--- WHAT YOU NEED TO DO ---
Below are the entries; give again exactly the lines from the one mentioning "You are a GUI" through the one mentioning "Viewport: 560px width, 395px height.", inclusive.

--- DATA FOR THIS TASK ---

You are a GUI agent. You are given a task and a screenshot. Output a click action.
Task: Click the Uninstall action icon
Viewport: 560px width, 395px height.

* * *

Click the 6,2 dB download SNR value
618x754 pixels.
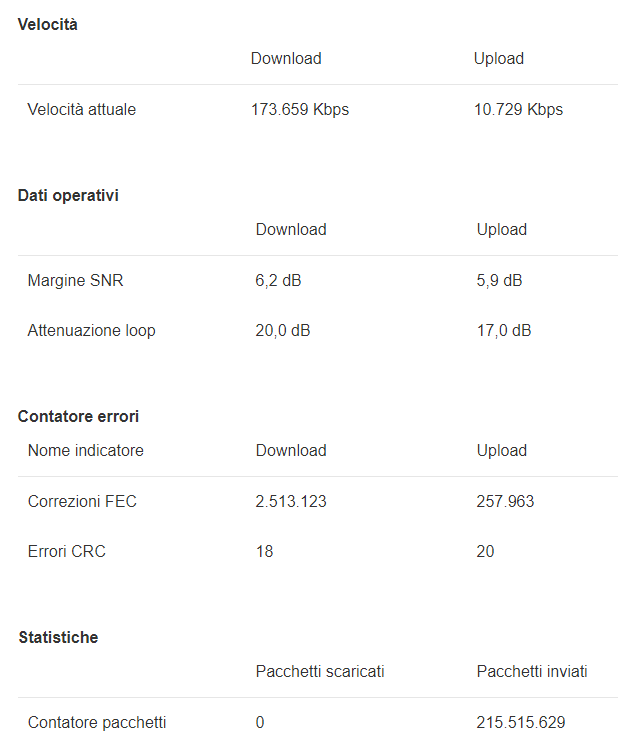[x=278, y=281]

* * *

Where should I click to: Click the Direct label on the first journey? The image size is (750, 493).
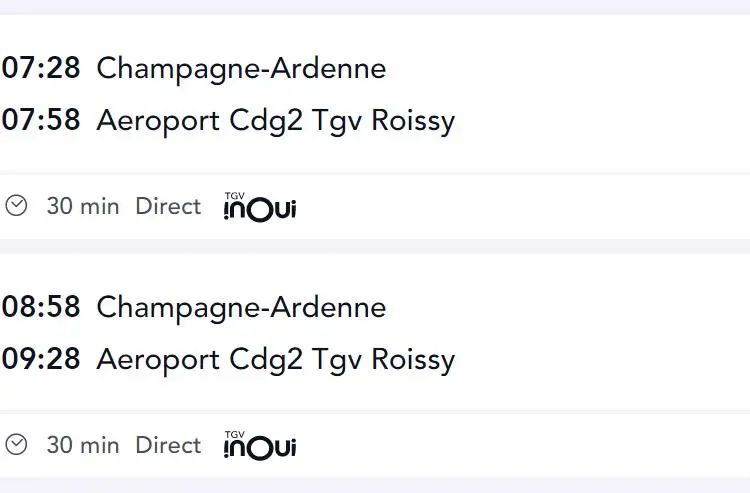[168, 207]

--- ANSWER FOR THIS EXERCISE ---
You are a GUI agent. You are given a task and a screenshot. Output a click action.
Task: Click the Uninstall action icon
Viewport: 560px width, 395px height.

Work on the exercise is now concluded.